COVID-19 disrupts the function of the cells outlining the circulatory system, or the endothelium. While this includes vascular leakage and release of pro-inflammatory molecules into the blood, it also includes cleaving of Hyaluronan (HA) within the extracellular matrix (ECM), sending HA fragments into circulation. What these fragments of HA could do during COVID-19 had yet to be discovered.

First, we measured how much HA, heparin sulfate, and chondroitin sulfate were floating around in the bloodstreams of patients. If the ECM was being degraded during COVID-19, we should see increased levels of fragments of all three ECM components. Indeed, this was exactly what we found.  

What was cause of this increase, though? When we checked the levels of the enzymes responsible for digesting these ECM components, all three were significantly higher in COVID-19 patient blood compared to healthy individuals. We decided to continue examining HA concentrations in patients. We found that as HA fragmentation increased in COVID-19 patients, the worse their disease presented. We then took plasma from COVID patients and healthy patients and use it to coat endothelial cells. The COVID samples led to not only a stark increase in HA digestion, but they also increased the cell’s production of HA. Therefore, patient cells are making and breaking their HA at an alarming rate.

We examined the HA fragments circulating within the plasma further, specifically determining their size. Generally, smaller HA fragments in the blood stream are considered “pro-inflammatory,” meaning that they can drive the immune system to respond to a given threat. In healthy individuals, the HA fragments circulating in the blood are quite large, over 100 kDa. However, most of the HA fragments that we identified in COVID-19 patients were less than half that size, which is the range considered for the “pro-inflammatory” fragment form.

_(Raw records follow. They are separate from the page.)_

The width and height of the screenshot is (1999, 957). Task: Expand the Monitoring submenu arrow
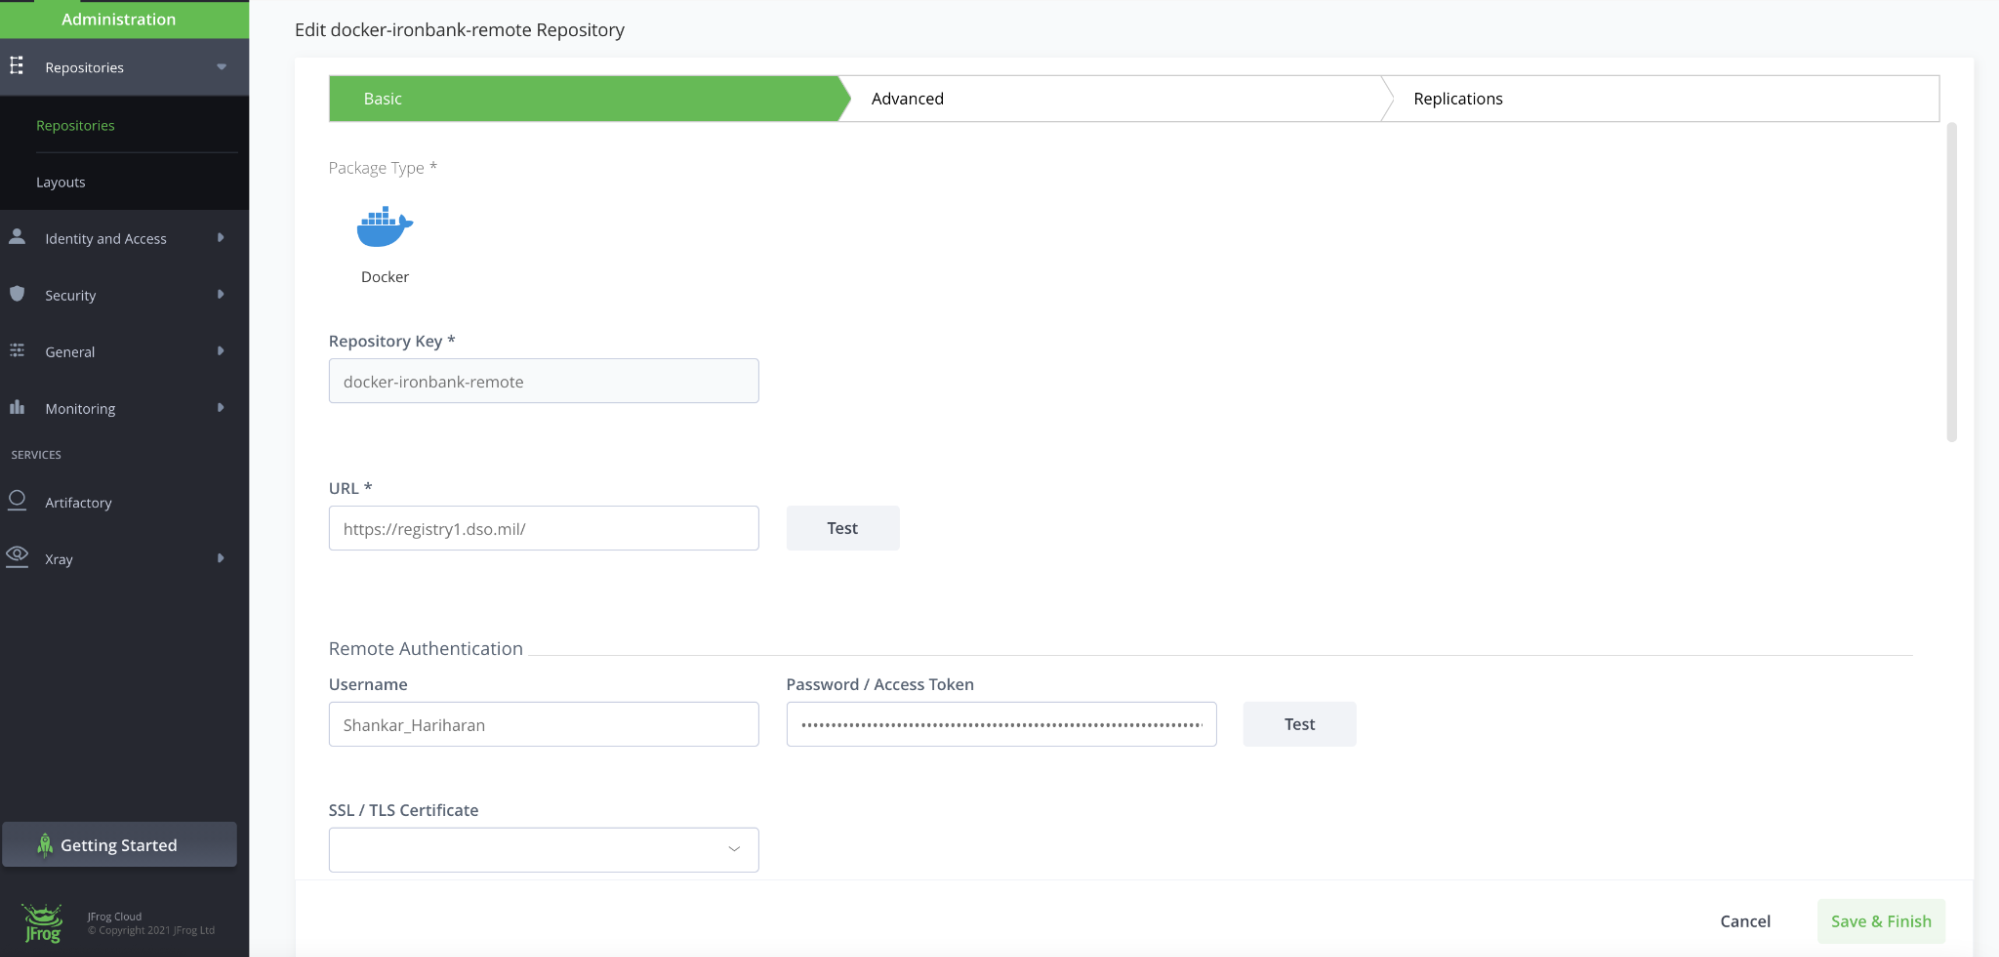221,408
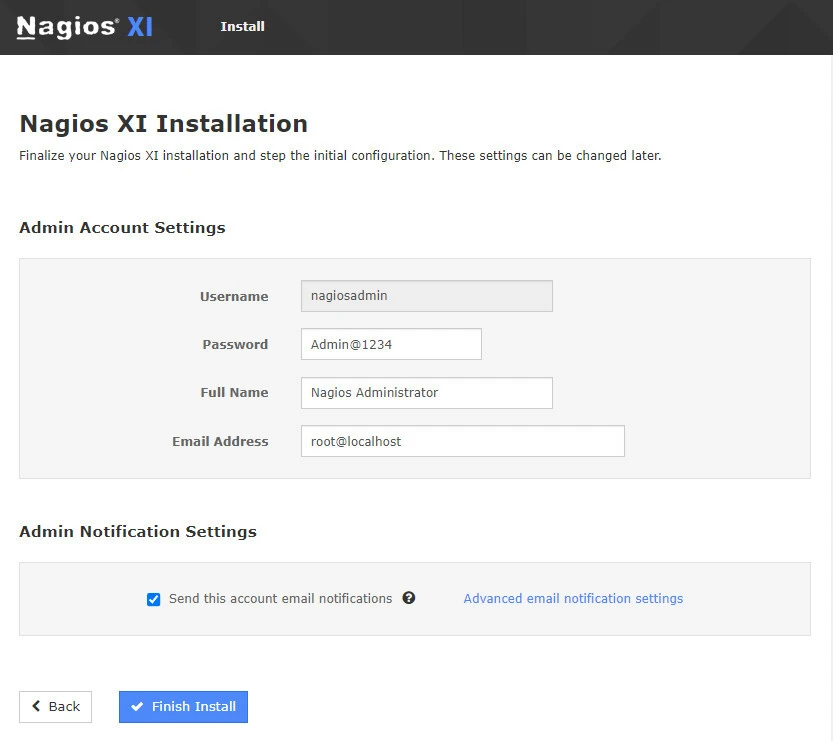Open Advanced email notification settings link
Image resolution: width=833 pixels, height=741 pixels.
point(573,598)
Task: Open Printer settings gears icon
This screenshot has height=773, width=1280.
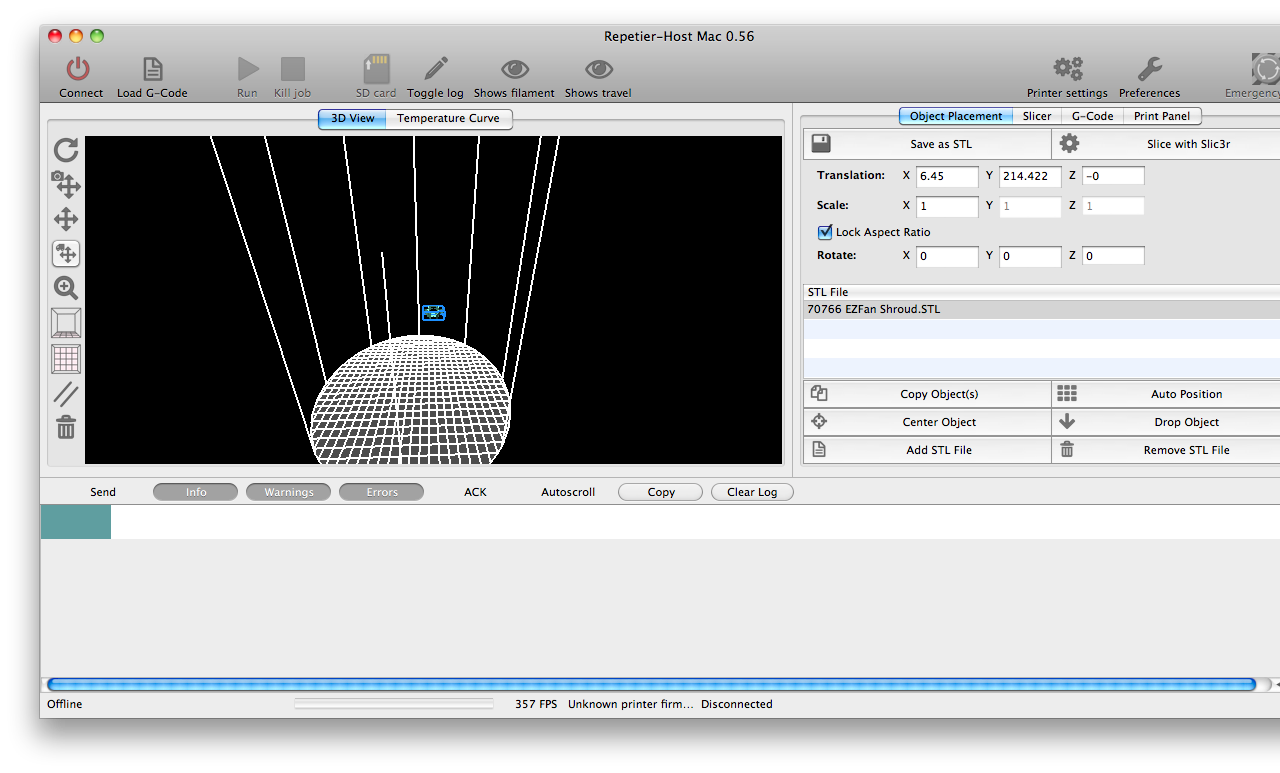Action: [1067, 69]
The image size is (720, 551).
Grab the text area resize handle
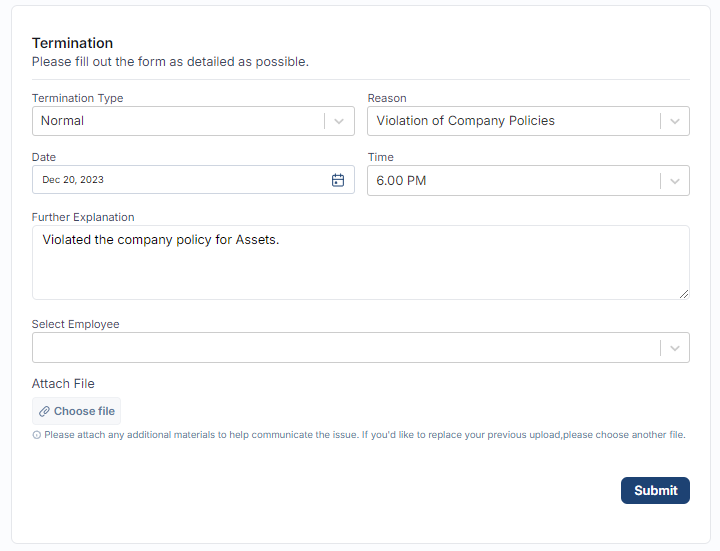coord(684,293)
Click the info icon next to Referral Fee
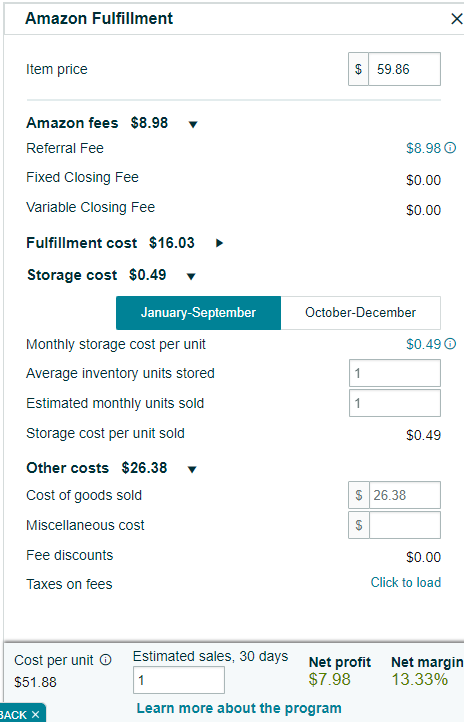Screen dimensions: 464x722 450,148
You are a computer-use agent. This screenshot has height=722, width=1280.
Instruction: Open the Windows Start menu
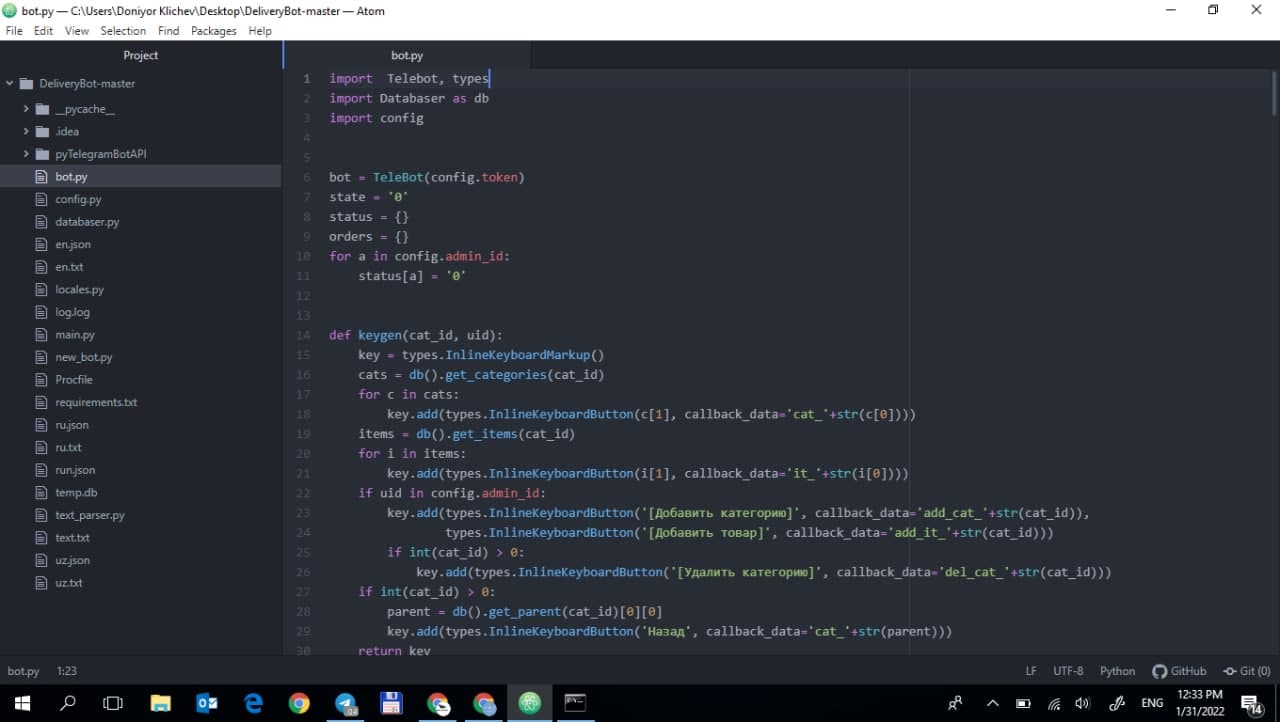click(x=20, y=703)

This led us to wonder about what these fragments were doing to endothelial cells. Based on previously published literature, we decided to test whether COVID-derived HA fragments disrupted the cellular barriers within a patient’s body. When we incubated endothelial cells with COVID-19 HA fragments, we found that the presence of HA fragments from COVID patients make the cells more “leaky.” Increased leaking can lead to swelling in a patient. When we inhibited the activity of the molecule ROCK, known for maintaining cells shape (and therefore barrier integrity), we found that the HA fragments did not induce nearly as much barrier leakage. Therefore, the fragments are altering that specific pathway. To determine what HA receptor the fragments were binding to on the cells, we effectively deleted multiple receptors in our cells and then incubated with the fragments.  Through this experiment, we determined that the HA fragments bind to the receptor CD44.

Therefore, we can conclude that during COVID-19, production and digestion of HA occurs, making a high amount of small HA fragments. We can deduce that with more of the “pro-inflammatory” fragments circulating in a patient’s blood, the more the patient’s cellular barriers leak, leading to worse disease symptoms.